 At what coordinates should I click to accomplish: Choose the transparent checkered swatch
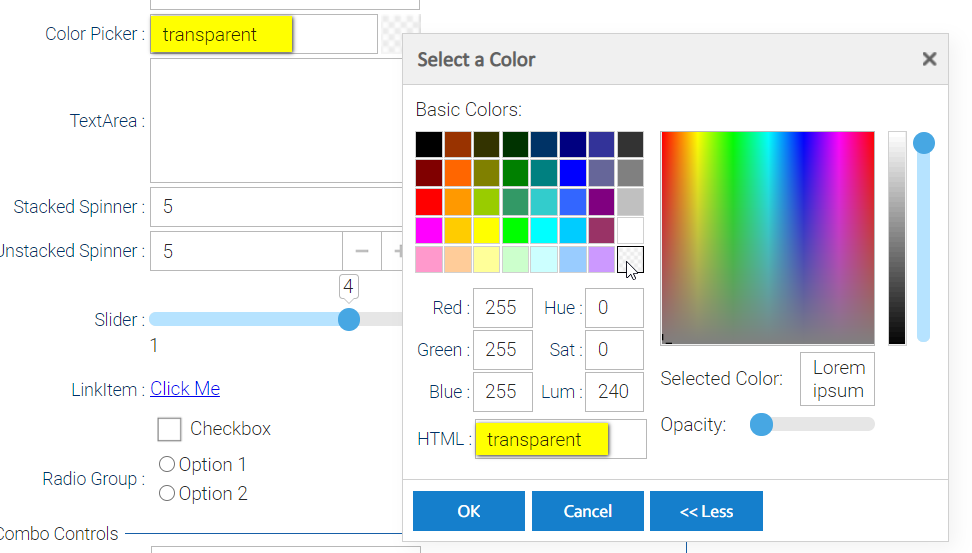(x=631, y=260)
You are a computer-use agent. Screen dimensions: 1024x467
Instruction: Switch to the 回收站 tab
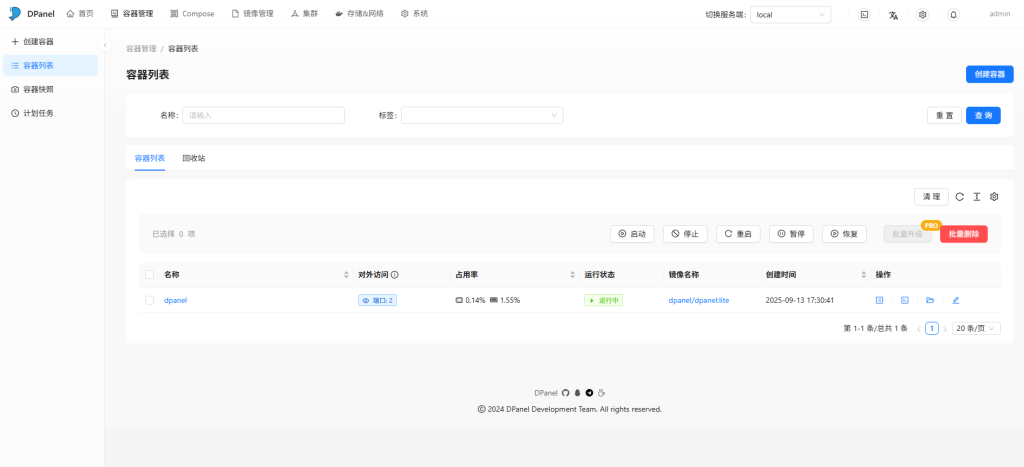tap(194, 158)
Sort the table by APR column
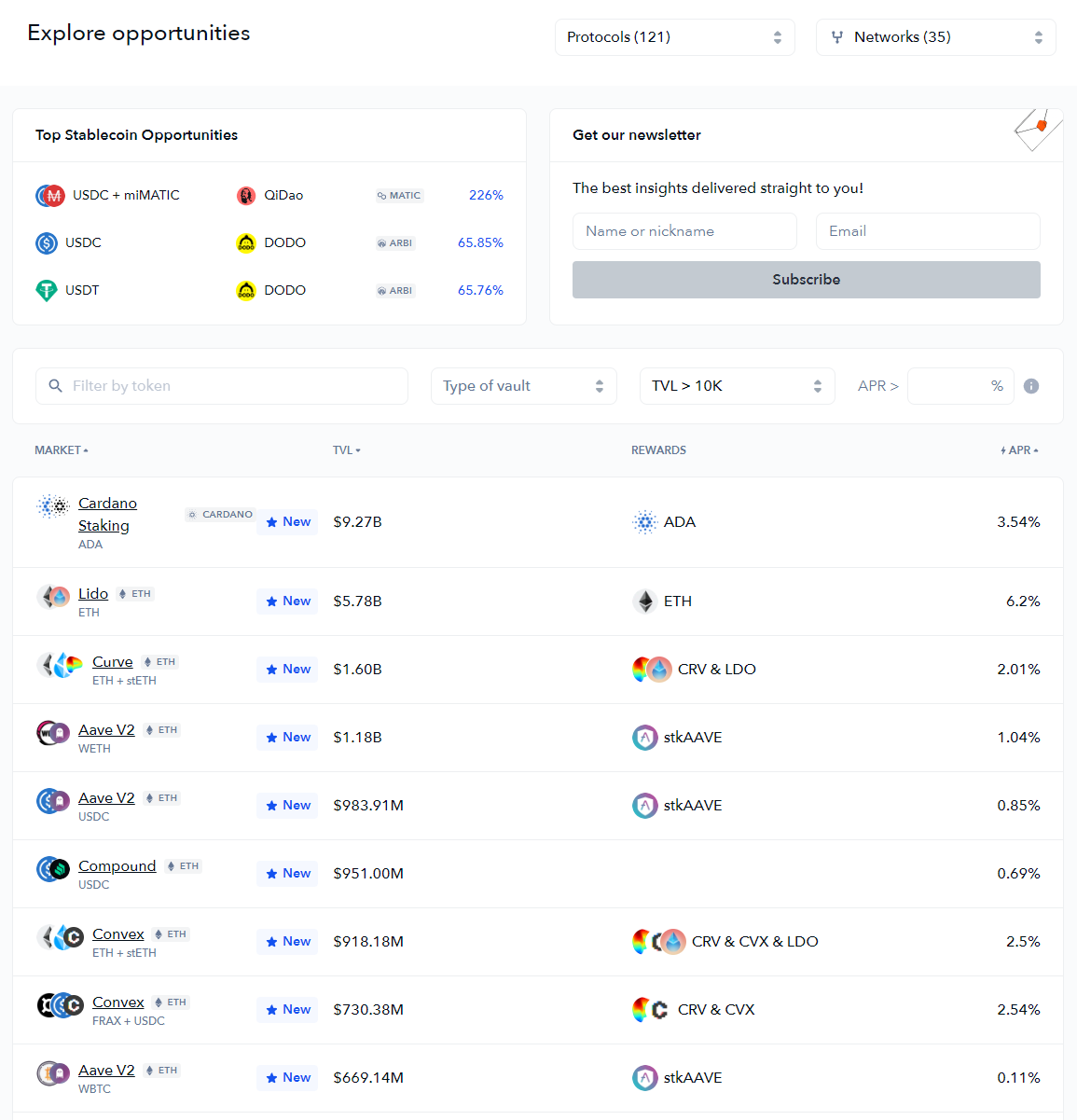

*WHAT IS REQUIRED*. The lines from the one that contains "Instruction: Switch to the 回收站 tab" through the end of the data, repeated exactly and with no pictures, make up the whole answer.

*RESULT OF THIS TASK*.
Instruction: Switch to the 回收站 tab
tap(194, 158)
Sort the table by APR column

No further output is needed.